While the future for coal looks bleak, the wind industry now employs more people than coal mining in the United States. Wind industry jobs jumped to 85,000 in 2008, a 70% increase from the previous year, according to a report from the American Wind Energy Association. Wind industry employment includes 13,000 manufacturing jobs concentrated in regions of the country hard hit by the de-industrialization of the past two decades.

In addition, the cost of providing electricity from wind and solar power plants has plummeted over the last five years, so much so that in some markets renewable generation is now cheaper than coal or natural gas.

Both industries have managed to bring down costs through a combination of new technologies and approaches to financing and operations. Still, the industries are not ready to give up on their government supports just yet. Those prices were made possible by generous subsidies that could soon diminish or expire, but recent analyses show that even without those subsidies, alternative energies can often compete with traditional sources.

(“Renewable Energy And Job Creation: Everything You Have Read Up Until Now Is Wrong.” Business Insider. January 21, 2011.)

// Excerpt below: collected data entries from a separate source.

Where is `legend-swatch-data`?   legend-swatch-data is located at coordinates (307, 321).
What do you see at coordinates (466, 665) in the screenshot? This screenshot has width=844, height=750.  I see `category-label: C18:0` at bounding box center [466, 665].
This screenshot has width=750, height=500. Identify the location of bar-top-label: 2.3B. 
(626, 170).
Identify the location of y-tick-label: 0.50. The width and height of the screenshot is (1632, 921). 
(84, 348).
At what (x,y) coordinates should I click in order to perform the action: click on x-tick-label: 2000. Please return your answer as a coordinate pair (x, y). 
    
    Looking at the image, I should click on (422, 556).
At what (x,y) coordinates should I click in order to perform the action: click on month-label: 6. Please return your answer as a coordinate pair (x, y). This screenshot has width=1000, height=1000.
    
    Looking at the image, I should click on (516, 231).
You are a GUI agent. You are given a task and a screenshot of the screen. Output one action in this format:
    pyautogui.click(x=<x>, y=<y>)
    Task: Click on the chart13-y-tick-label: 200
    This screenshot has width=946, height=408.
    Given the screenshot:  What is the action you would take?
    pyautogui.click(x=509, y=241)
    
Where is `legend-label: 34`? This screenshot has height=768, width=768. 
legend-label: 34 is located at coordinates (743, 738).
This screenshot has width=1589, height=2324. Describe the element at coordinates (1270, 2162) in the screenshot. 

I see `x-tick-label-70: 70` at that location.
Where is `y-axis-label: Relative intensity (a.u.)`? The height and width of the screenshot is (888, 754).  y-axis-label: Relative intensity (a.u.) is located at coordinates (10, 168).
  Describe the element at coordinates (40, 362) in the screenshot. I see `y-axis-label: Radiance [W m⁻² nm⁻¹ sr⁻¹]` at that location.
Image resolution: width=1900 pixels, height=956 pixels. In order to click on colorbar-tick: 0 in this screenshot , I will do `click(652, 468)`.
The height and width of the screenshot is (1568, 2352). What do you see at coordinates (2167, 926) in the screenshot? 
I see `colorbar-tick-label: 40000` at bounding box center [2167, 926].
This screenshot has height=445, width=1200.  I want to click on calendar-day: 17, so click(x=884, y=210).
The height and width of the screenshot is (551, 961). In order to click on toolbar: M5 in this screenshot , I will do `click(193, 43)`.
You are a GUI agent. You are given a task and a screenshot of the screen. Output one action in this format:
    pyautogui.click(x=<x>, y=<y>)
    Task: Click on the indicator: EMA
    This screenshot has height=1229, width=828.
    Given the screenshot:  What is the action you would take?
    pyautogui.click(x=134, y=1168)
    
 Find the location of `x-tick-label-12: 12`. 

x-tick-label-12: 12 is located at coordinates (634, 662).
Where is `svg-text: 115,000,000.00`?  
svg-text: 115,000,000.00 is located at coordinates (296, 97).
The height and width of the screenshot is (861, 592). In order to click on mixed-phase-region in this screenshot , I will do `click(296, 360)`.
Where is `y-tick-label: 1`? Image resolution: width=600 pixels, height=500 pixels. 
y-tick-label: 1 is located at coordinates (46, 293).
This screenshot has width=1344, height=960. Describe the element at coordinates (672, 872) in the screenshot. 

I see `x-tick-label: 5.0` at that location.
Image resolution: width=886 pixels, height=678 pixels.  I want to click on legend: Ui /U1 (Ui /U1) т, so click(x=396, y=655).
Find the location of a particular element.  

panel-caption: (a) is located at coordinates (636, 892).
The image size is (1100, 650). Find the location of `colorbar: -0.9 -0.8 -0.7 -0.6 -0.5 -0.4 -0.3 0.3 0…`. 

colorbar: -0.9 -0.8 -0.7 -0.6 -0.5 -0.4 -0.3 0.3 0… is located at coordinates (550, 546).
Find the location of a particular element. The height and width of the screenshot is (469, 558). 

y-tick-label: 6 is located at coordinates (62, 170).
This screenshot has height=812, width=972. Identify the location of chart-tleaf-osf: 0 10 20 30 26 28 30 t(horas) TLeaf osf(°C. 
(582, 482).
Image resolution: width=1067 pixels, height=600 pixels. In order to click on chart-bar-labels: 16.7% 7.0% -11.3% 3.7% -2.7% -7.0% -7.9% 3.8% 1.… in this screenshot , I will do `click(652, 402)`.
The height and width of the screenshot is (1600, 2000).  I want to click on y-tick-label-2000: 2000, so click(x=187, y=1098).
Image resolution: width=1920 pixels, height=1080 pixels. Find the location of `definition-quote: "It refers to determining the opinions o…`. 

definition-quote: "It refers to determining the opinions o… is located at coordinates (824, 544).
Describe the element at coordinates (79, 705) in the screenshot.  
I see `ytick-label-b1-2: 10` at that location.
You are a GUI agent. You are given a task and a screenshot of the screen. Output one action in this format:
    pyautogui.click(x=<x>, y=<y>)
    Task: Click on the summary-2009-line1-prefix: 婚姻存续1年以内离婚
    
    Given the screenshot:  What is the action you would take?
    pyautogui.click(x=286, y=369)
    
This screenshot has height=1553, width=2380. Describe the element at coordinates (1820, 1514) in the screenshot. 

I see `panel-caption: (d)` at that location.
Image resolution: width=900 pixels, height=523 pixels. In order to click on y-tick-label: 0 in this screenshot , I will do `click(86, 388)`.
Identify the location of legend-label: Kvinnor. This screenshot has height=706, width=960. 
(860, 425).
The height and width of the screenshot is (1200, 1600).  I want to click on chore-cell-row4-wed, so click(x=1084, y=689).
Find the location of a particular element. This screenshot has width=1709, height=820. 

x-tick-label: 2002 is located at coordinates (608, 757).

And, despite all of the fuss over Obama and his energy policy, the 2013 Appalachian Voices report, “Growth of U.S. Coal Jobs: Federal Data Showing Coal Mining Employment Trending Higher Since 2009,” which looks at Mining Safety and Health Administration data on coal mining jobs, shows that the average number of coal-mining jobs under the Obama administration has been 15.3 percent higher than the average under George W. Bush. The report points to increased exports and decreasing productivity --- requiring more workers to extract harder to reach coal – as reasons for the increase.

In 2015, Bloomberg reported “the race for renewable energy has passed a turning point.” The world is now adding more capacity for renewable power each year than coal, natural gas, and oil combined. And there's no going back.

The shift occurred in 2013, when the world added 143 gigawatts of renewable electricity capacity, compared with 141 gigawatts in new plants that burn fossil fuels, according to an analysis presented Tuesday at the Bloomberg New Energy Finance annual summit in New York. The shift will continue to accelerate, and by 2030 more than four times as much renewable capacity will be added.

(Tom Randall. “Fossil Fuels Just Lost the Race Against Renewables.” Bloomberg. August 14, 2015.)

As the price of wind and solar power continues to plummet, and is now on par or cheaper than grid electricity in many areas of the world, many believe the question is no longer if the world will transition to cleaner energy, but how long it will take. Solar, the newest major source of energy in the mix, makes up less than 1 percent of the electricity market today but could be the world's biggest single source by 2050, according to the International Energy Agency.

Is there value in Clinton putting coal miners out of work? Is she merely looking forward to the inevitable and planting West Virginians' feet on more solid ground? To say that she deserves total condemnation for being progressive is far from fair. As I consider watching another few days of commercials aimed at destroying her candidacy because of her coal stance, I look at the poverty and despair in my own area of Appalachia, and I don't believe for one minute that the coal industry is going to break the bonds of joblessness and lack of employment here. We must find richer, better alternatives.